The MRS results presented in this paper are not only the results of the first MRS study for SPC but also for breast papillary tumors. MRS has frequently been used to help differentiate benign breast lesions from malignant breast lesions based on the absence of signals from choline-containing compounds (Cho) [10]. Cho is a measure of increased cellular turnover and thus is generally elevated in tumors, particularly for high grade tumors. Previous studies have demonstrated that Cho signal could be low or even absent for low-grade breast tumors [10, 17, 18]. In this study, Cho peak was absent in all four cases, which suggests that the concentration of choline-containing compounds in these SPCs may be too low to be detected. The absence of Cho signal could be due to the low-grade nature of SPC in situ which grow from intervening stromal cells [18, 19]. The combination of the absence of Cho peak with a high ADC value could be a useful index to distinguish SPC in situ from other types of invasive breast carcinomas and worth further investigation with more SPC cases. Therefore, a careful study including investigating ADC values and Cho peak presentation for SPC is underway in our institution.
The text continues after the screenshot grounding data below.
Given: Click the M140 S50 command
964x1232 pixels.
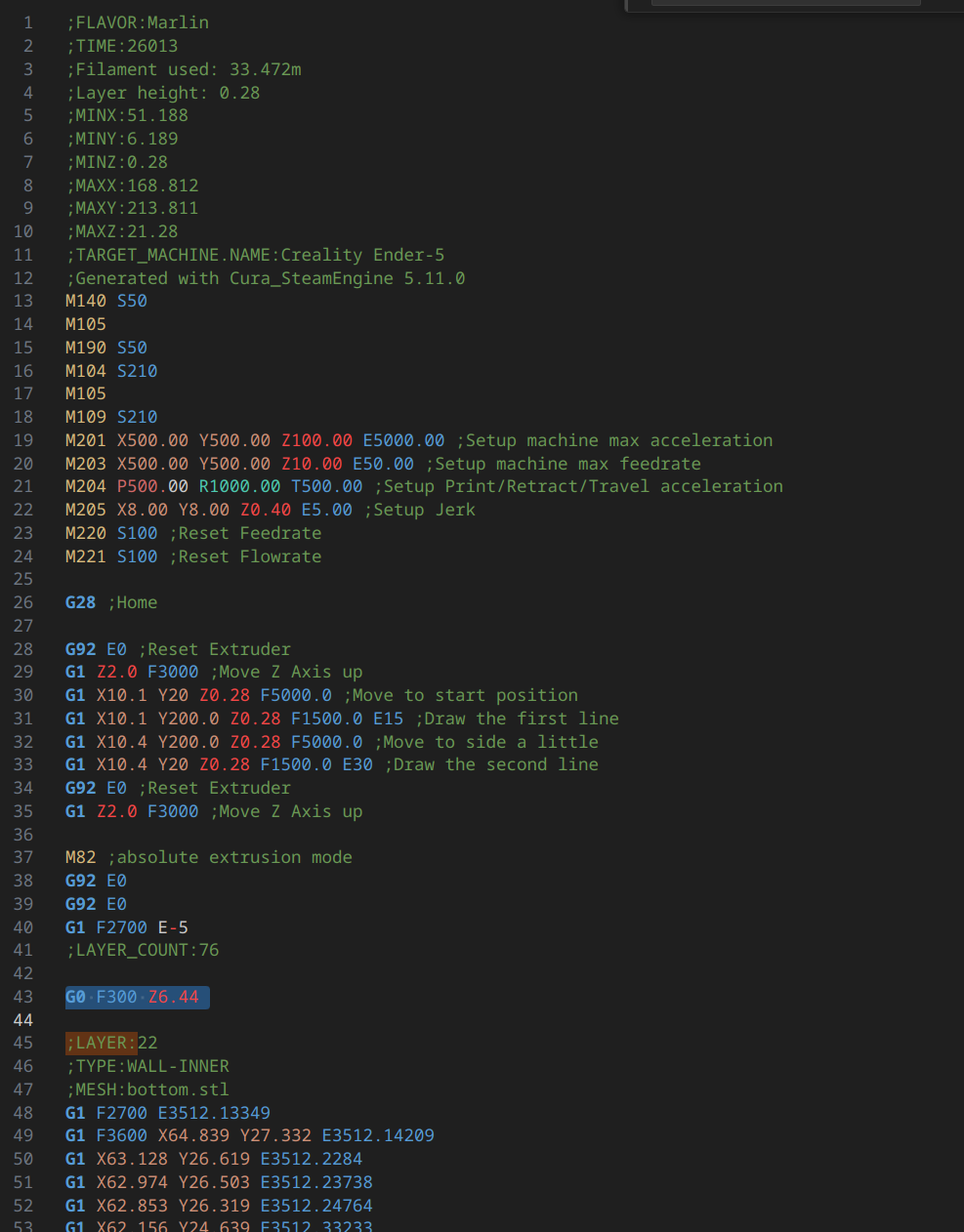Looking at the screenshot, I should (105, 301).
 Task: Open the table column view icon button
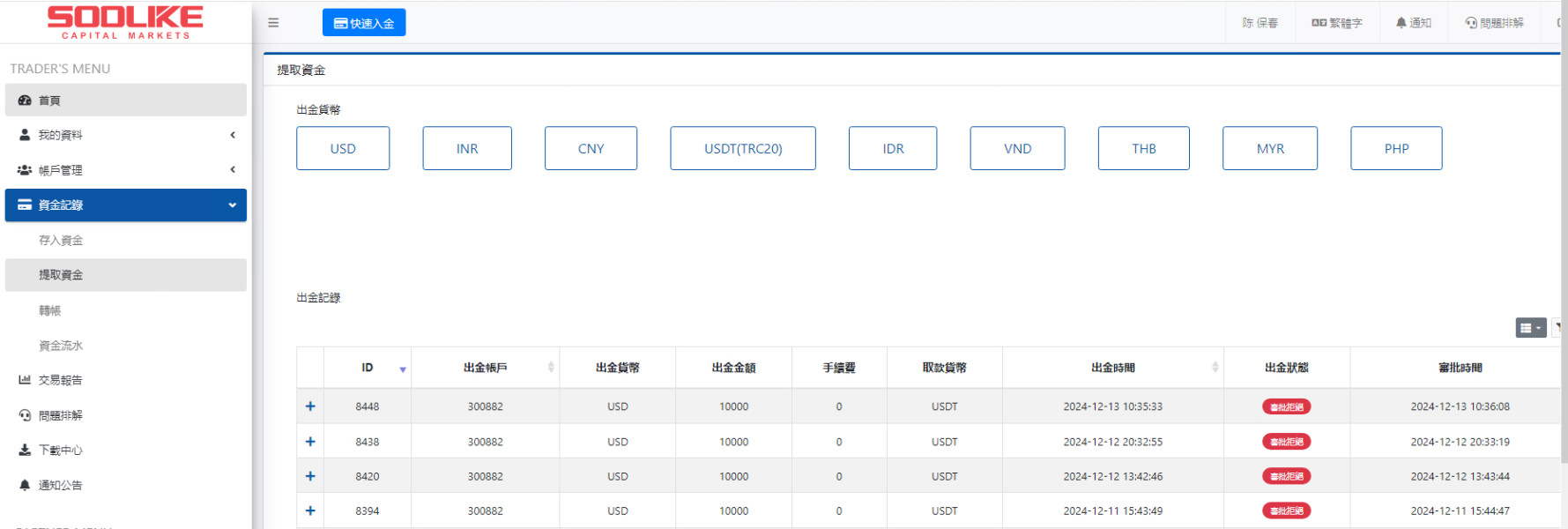pos(1530,328)
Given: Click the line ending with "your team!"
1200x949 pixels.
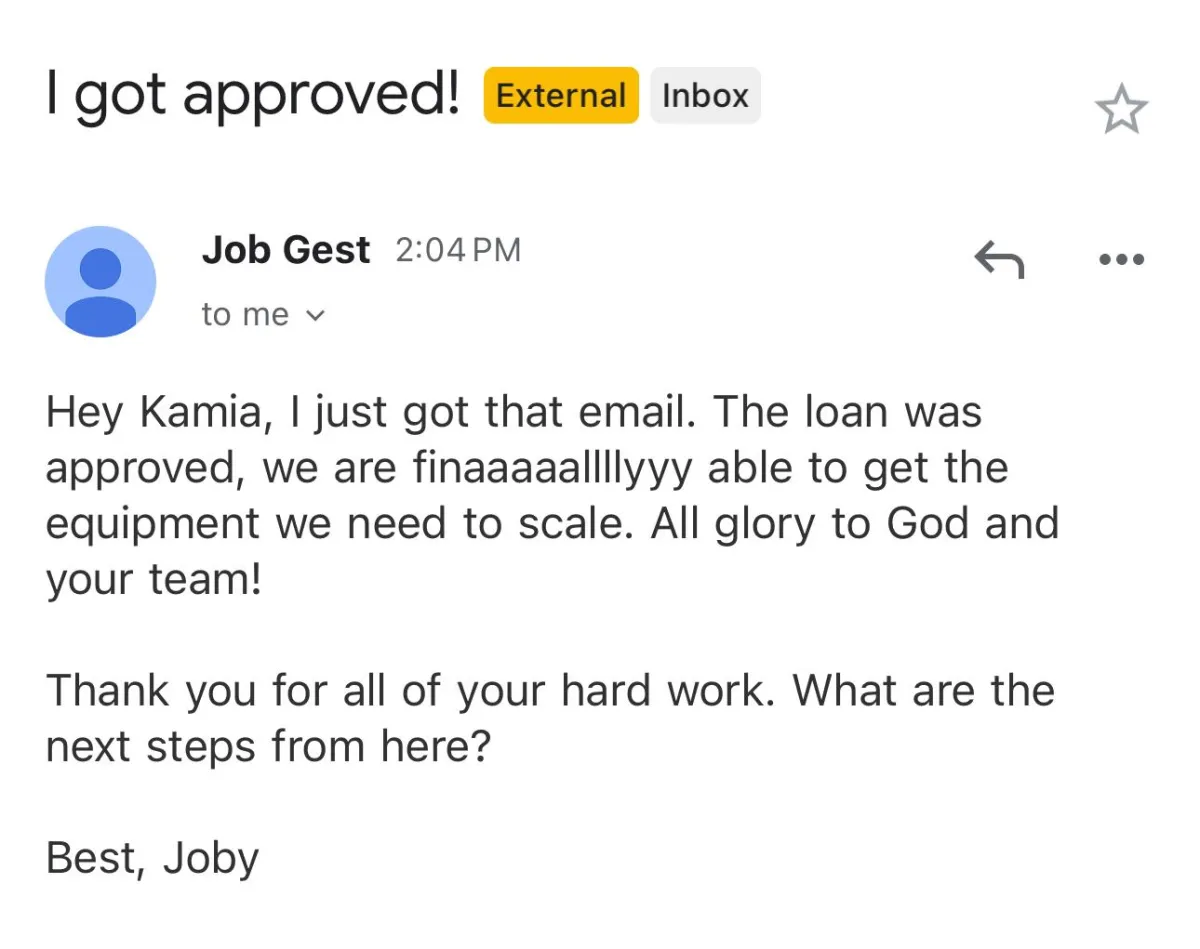Looking at the screenshot, I should click(153, 580).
In our study, all patients were postmenopausal women. This finding is in accordance with previous studies which revealed that SPC primarily affects elder women [20, 21]. All lesions in our study were unilateral with no lymphadenopathy, in accordance with the majority of reports [6, 9]. Lesion size varied from 0.8 cm to 3.2 cm, which is in the range of current literature reports (1 cm to 15 cm) [6, 9, 20, 21]. However, our patients with bloody nipple discharge and accompanying dilated ducts all had lesions that were far away from the nipple. These findings differ from previous reports that SPC lesions always arise in the central (retro-areolar) area of the breast with no specific clinical features at presentation [6, 9, 22].

In conclusion, SPC MRI is characterized by heterogeneous signal intensity within the lesion, mass enhancement with circumscribed margins, either oval or irregular shapes, and the presence of a rapid enhancement in initial contrast phases. Moreover, high ADC values and the absence of Cho peak may provide valuable information for distinguishing SPC from other invasive breast carcinomas.